YOUR INSTRUCTIONS: Go through the material that comes after this and count the lines containing "Given"; report only the count.
>>>>
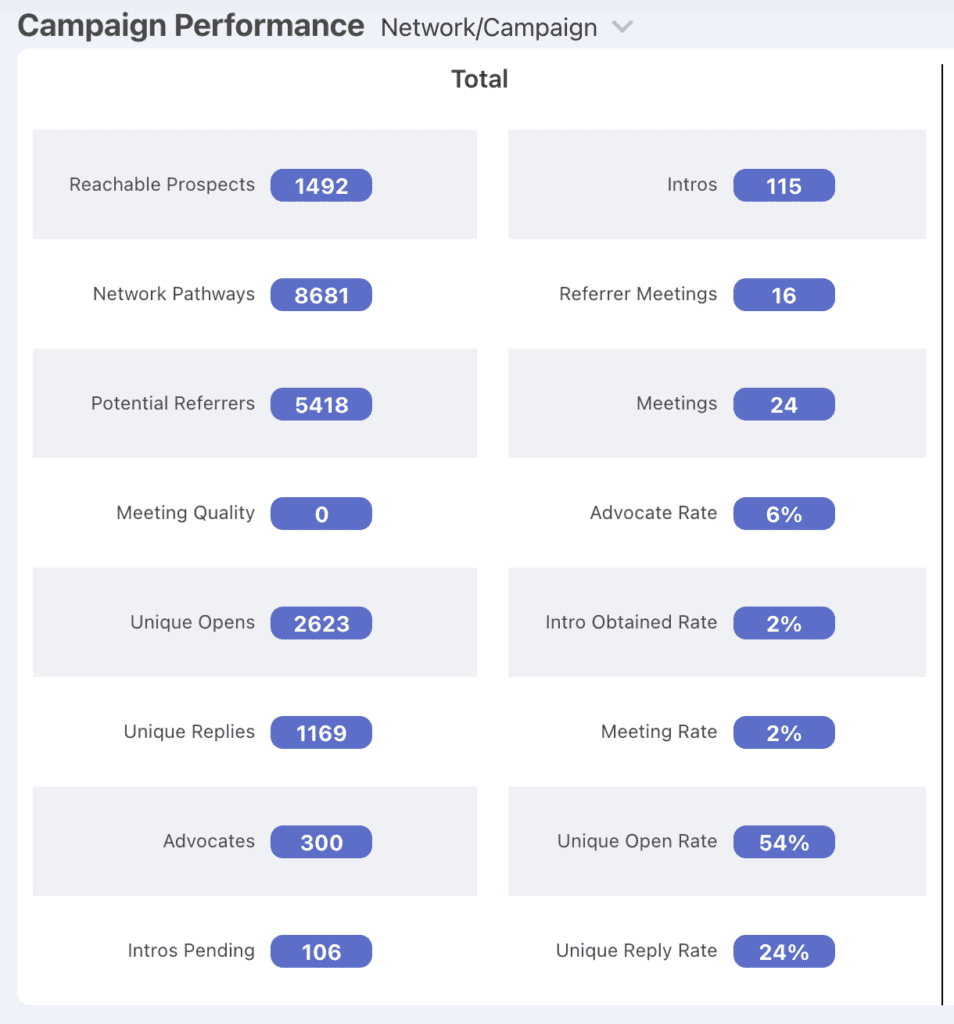
Task: Click the Potential Referrers 5418 badge
Action: pos(321,404)
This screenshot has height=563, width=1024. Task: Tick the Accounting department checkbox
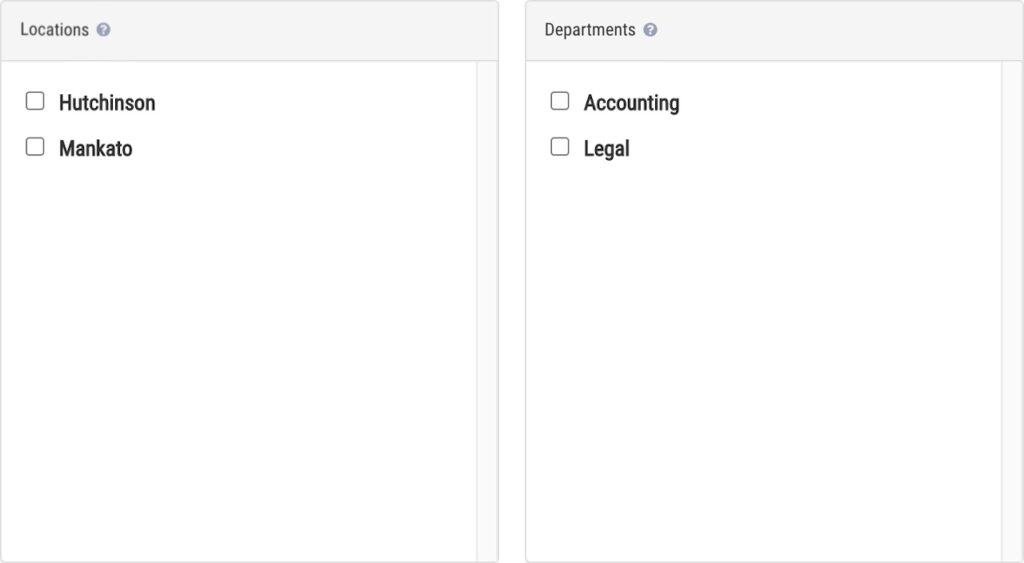(x=560, y=101)
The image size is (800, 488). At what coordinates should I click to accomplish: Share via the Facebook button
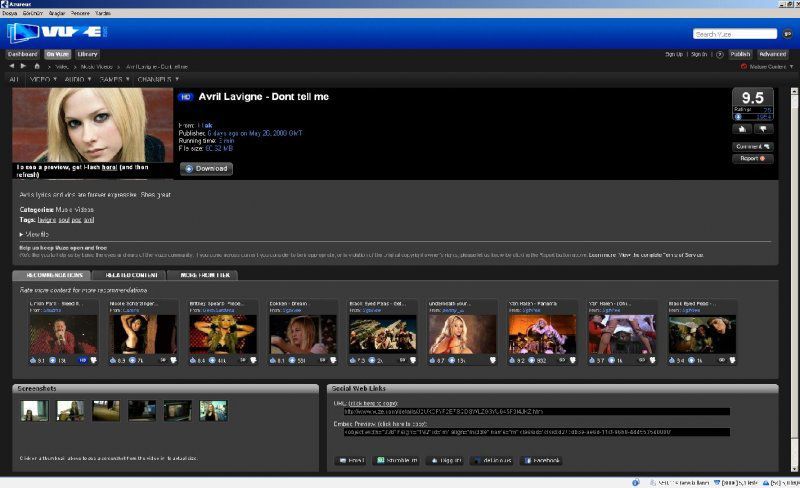click(x=541, y=461)
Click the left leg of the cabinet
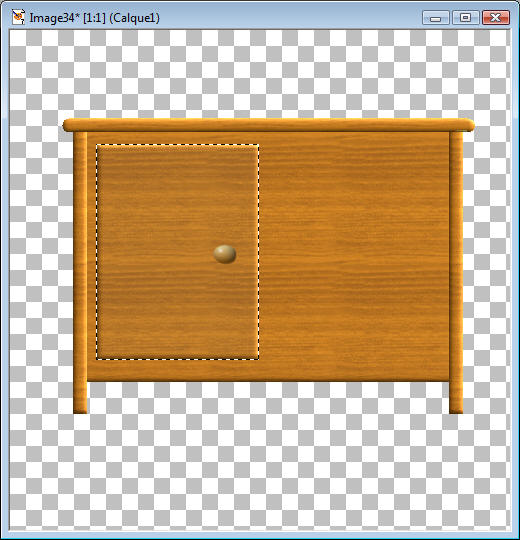The image size is (520, 540). point(80,272)
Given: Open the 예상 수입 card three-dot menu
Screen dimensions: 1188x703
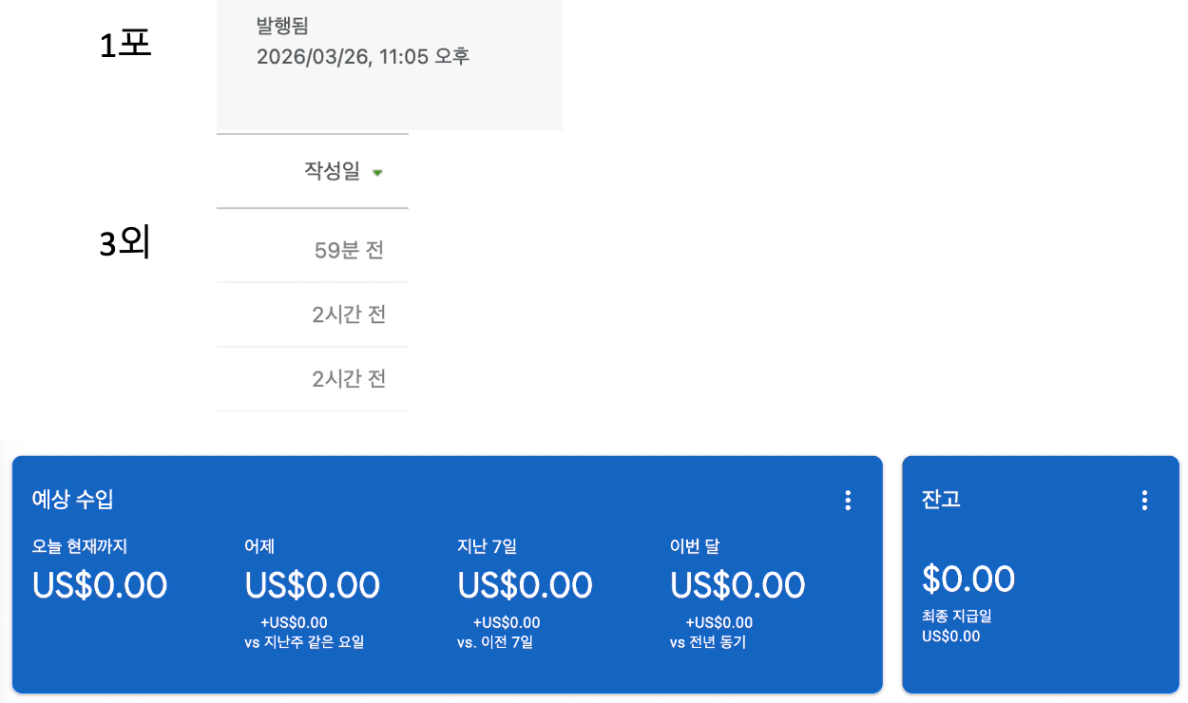Looking at the screenshot, I should point(848,500).
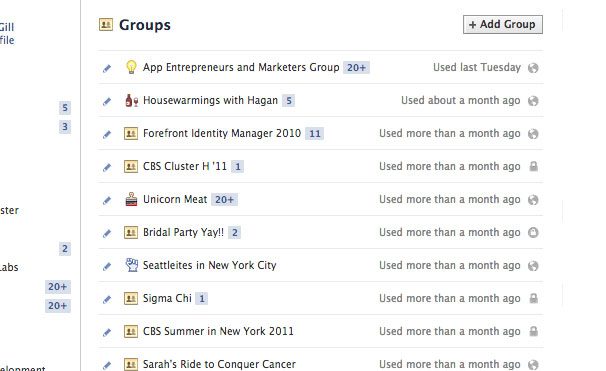Screen dimensions: 606x371
Task: Click the pencil edit icon for Housewarmings with Hagan
Action: [107, 101]
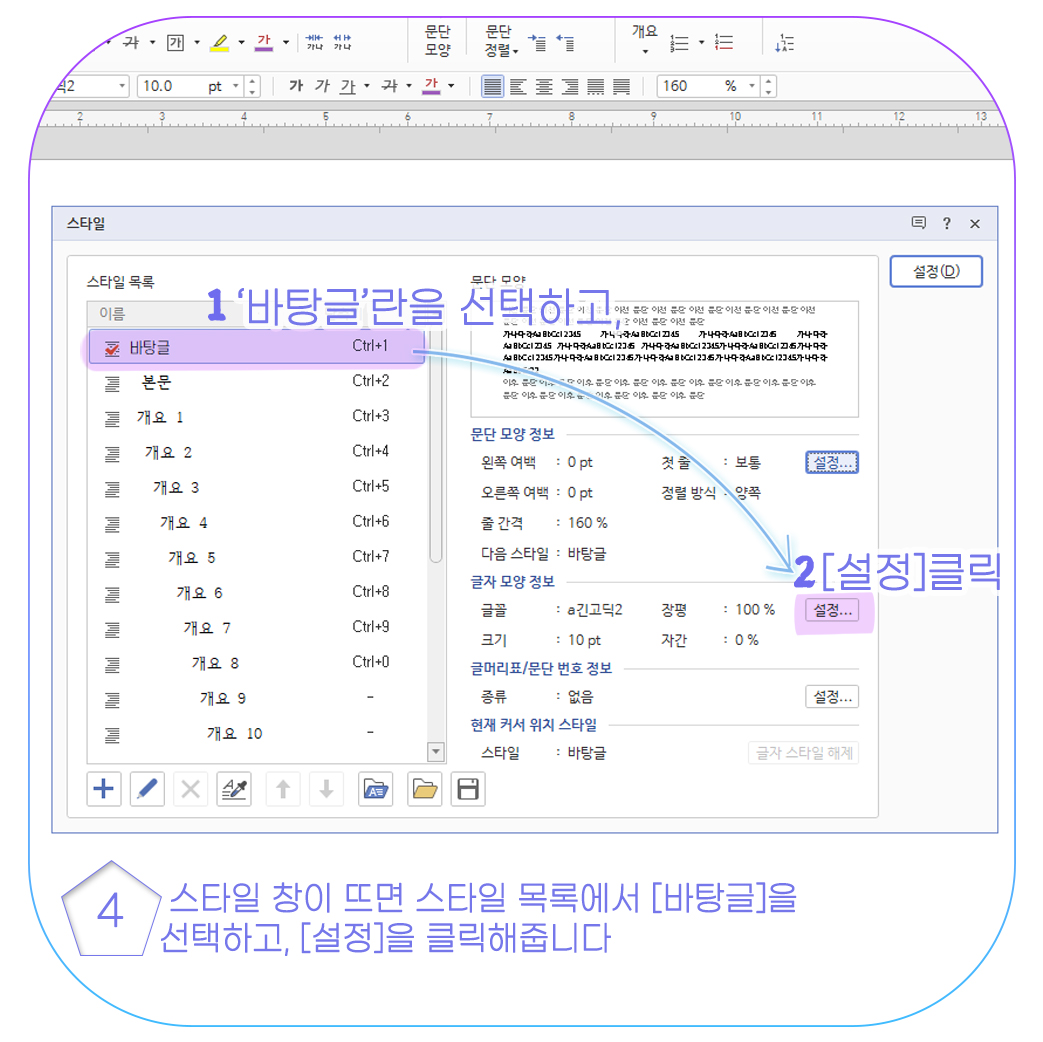Pick up a style with the eyedropper icon

pos(232,789)

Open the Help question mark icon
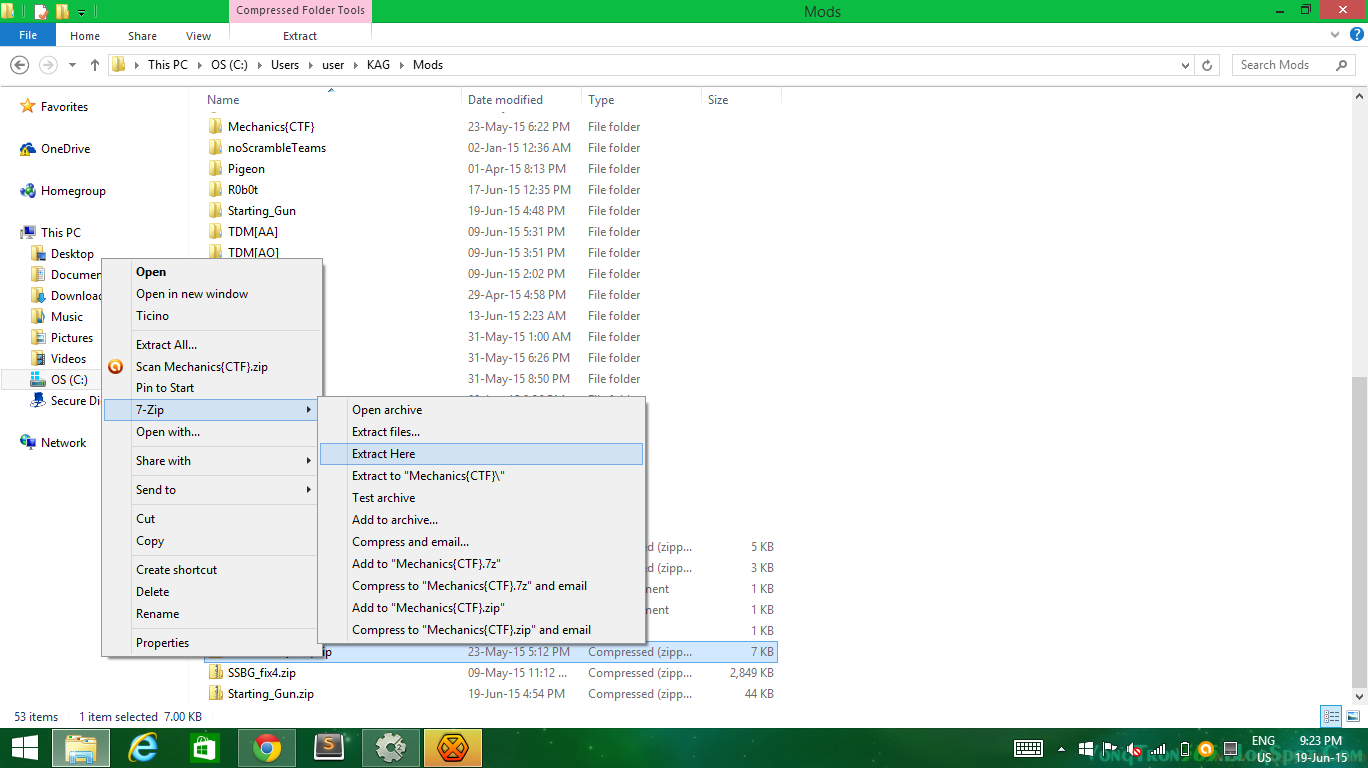[1357, 35]
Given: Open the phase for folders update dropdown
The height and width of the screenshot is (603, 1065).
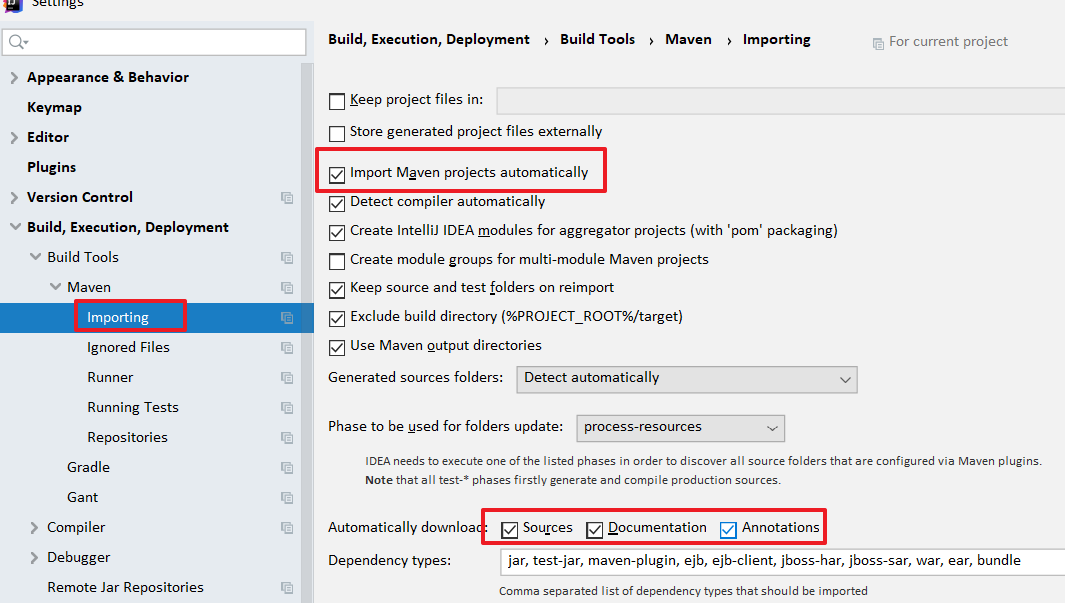Looking at the screenshot, I should click(680, 428).
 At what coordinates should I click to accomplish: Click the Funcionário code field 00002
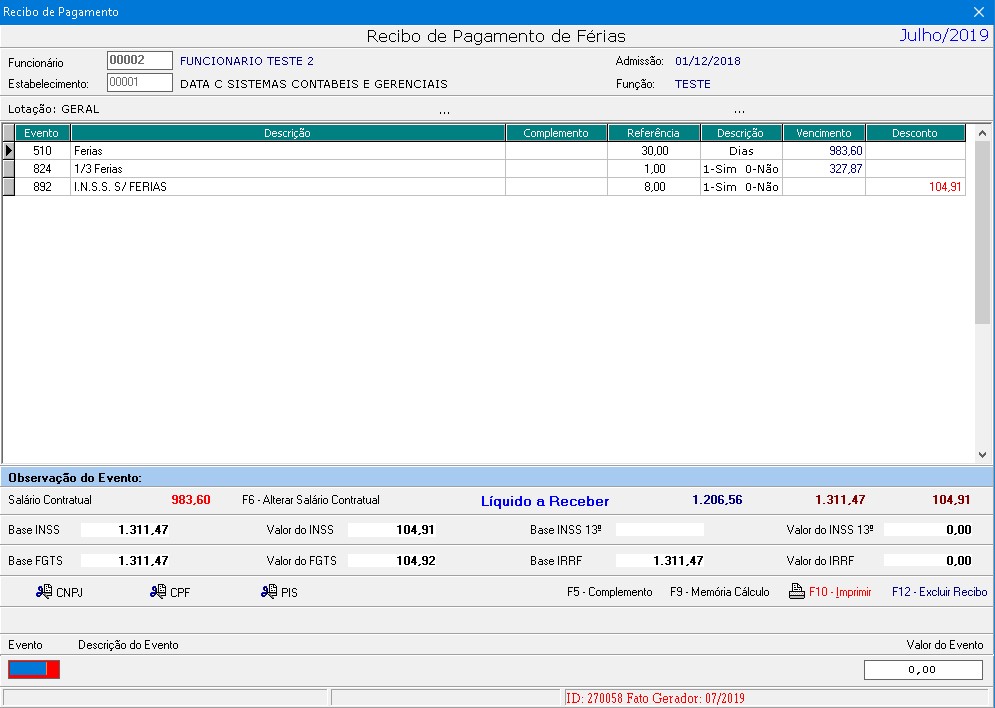[x=139, y=61]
<<<<
TASK ANSWER: 2